Ego4D-QuAVF-TTM-CVPR23

This repo is a codebase for our submission to the Talking-to-Me Challenge at CVPR 2023. This challenge focuses on the identification of social interactions in egocentric videos. Specifically, given a video and audio segment containing tracked faces of interest, the objective is to determine whether the person in each frame is talking to the camera wearer.

Introduction

We employ separate models to process the audio and image modalities so that we can make better use of the labels in the dataset. By disentangling the two modalities, the noise or quality variations in one branch won't affect the other branch. Moreover, we also take the input quality of vision branch into account by introduing a quality score for each sample. This quality score is utilized to filter out inappropriate training data, serves as supplementary information for our model, and is further used in our quality-aware audio-visual fusion (QuAVF) approach. Our top-performing models achieved an accuracy of 71.2% on the validation set and 67.4% on the test set. More detail can be found in our technical report and presentation slides.

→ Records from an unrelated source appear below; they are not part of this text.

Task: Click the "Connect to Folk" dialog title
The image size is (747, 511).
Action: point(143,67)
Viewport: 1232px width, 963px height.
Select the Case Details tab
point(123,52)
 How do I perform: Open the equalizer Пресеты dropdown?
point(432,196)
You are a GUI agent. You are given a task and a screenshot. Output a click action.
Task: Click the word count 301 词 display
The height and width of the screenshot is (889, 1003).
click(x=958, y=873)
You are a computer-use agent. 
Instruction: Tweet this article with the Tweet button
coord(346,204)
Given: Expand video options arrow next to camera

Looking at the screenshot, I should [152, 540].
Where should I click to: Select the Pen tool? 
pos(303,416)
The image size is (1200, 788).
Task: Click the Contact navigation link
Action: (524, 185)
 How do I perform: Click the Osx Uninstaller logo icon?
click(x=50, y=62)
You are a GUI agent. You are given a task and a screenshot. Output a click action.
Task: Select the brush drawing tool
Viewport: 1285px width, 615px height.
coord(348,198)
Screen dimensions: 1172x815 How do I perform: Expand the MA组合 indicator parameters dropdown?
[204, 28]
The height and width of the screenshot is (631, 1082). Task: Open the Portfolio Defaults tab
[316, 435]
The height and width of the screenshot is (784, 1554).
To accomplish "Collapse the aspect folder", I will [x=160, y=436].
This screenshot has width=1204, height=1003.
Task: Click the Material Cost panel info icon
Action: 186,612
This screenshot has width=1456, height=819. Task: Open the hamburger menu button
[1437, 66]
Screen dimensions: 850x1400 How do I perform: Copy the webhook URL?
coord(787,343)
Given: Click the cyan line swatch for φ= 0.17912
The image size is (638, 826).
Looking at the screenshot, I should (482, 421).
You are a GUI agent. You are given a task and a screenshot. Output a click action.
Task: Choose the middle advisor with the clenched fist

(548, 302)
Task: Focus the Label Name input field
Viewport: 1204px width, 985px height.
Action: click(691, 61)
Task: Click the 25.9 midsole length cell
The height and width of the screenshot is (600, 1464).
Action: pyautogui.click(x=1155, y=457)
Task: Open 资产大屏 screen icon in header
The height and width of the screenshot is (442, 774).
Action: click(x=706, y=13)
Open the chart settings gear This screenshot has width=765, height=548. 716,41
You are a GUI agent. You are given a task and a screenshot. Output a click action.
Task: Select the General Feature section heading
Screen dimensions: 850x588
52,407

Qualitative Results (YouTube videos)

Example 1	Example 2

Environment

The Python version we used is 3.8, and you can build the environment by executing the following commands

sudo apt-get install ffmpeg
pip install -r requirement.txt

Data Preparation

Please follow the intruction here

Train

To simply start a training process, you can use:

python run.py

You can customize the training process by specifying arguments listed in common/config.py.

Note that this script will train one branch (audio or visual) at a time, and you can specify the modality by modifying the "--modality" argument in the configuration.

Our checkpoints can be downloaded here.

Inference

You can use:

python run.py --eval

Remember to specify the arguments if you run a customized training process.

Note that this script will only inference one branch (audio or visual) at a time. After obtaining the results of both branches, you can execute the following script to get the quality-aware fusion prediction. (It uses arguments in config.py, so make sure the configuration is consistent with that used during training)

python QuAVF.py